## 指示
「Open the gear settings icon」を含む行から始め、リストの最後の行まで、両端の行も含めて一字一句そのまま書き出してください。画像は出力から除いてください。

## データ行

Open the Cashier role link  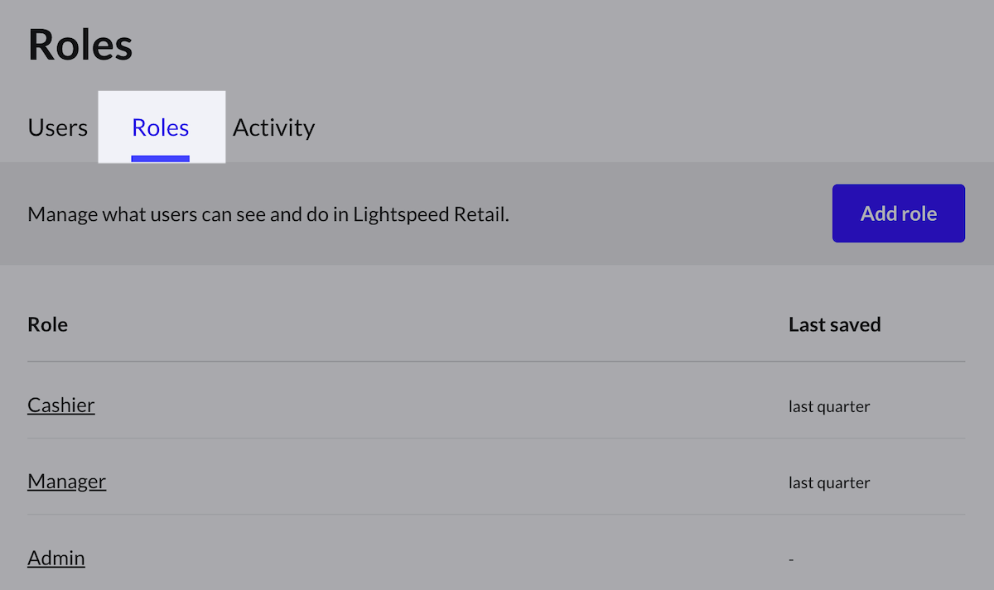click(x=61, y=405)
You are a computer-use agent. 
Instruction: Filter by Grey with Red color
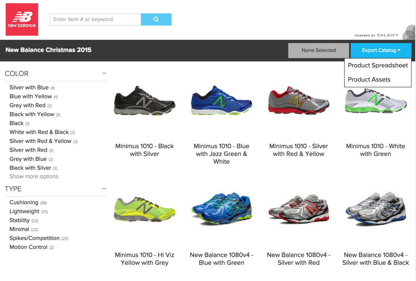27,105
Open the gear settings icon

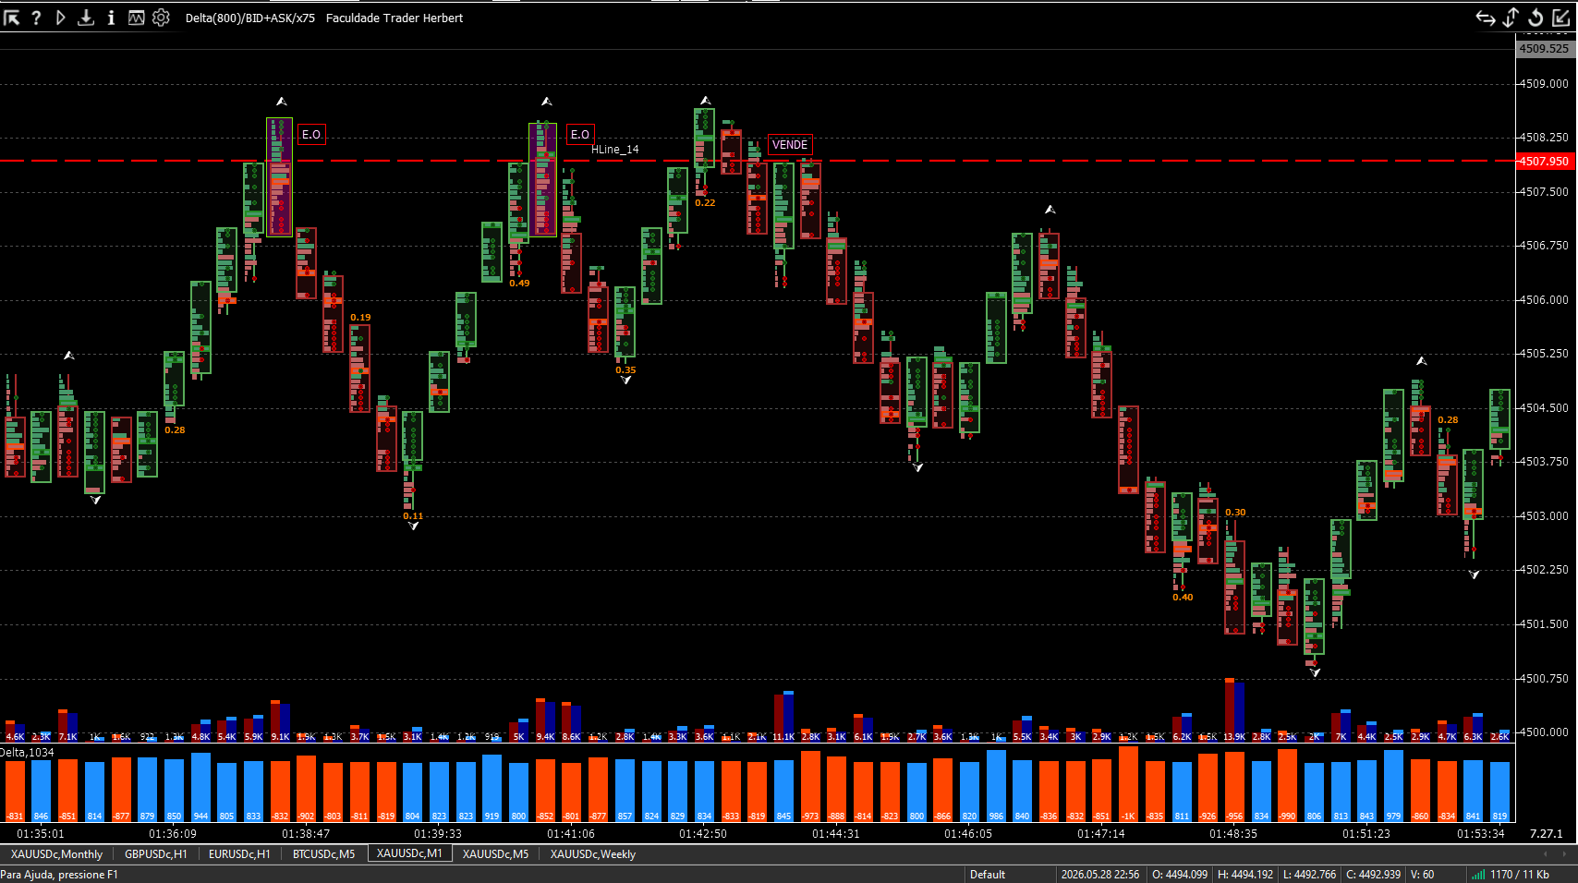(x=161, y=18)
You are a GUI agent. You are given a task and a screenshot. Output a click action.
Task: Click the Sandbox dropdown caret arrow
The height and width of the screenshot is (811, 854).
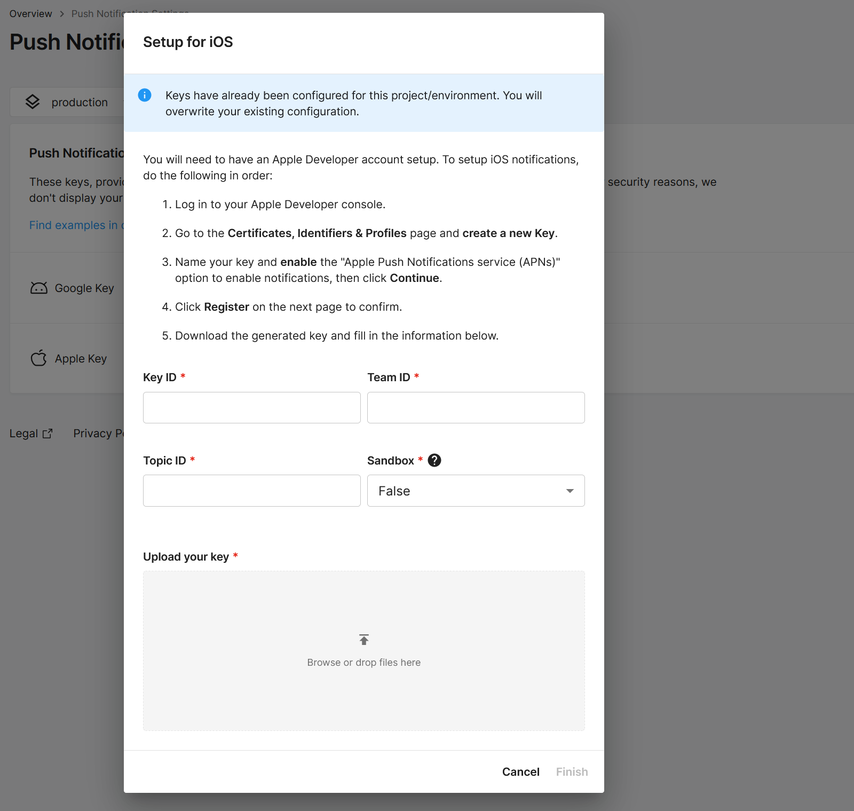pyautogui.click(x=570, y=491)
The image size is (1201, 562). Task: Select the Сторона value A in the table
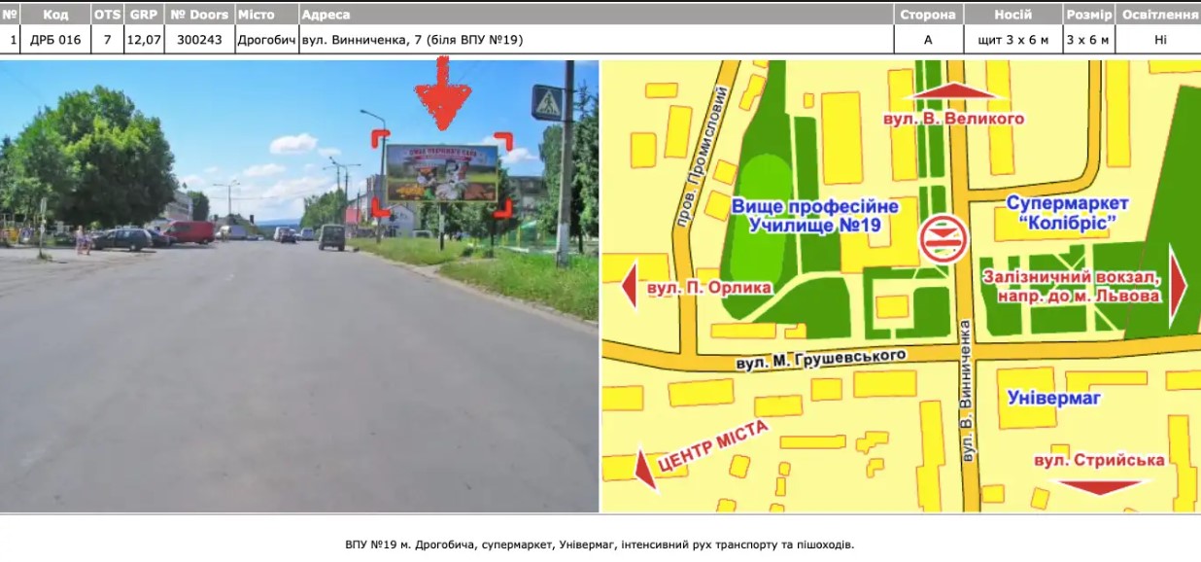(x=929, y=40)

## 出力結果
Open the gear settings icon

(x=161, y=18)
You are a GUI agent. You are given a task and a screenshot. Output a click action.
Task: Click the Sandbox dropdown caret arrow
The height and width of the screenshot is (811, 854).
pyautogui.click(x=570, y=491)
The image size is (1201, 562). Task: Select the Сторона value A in the table
(x=929, y=40)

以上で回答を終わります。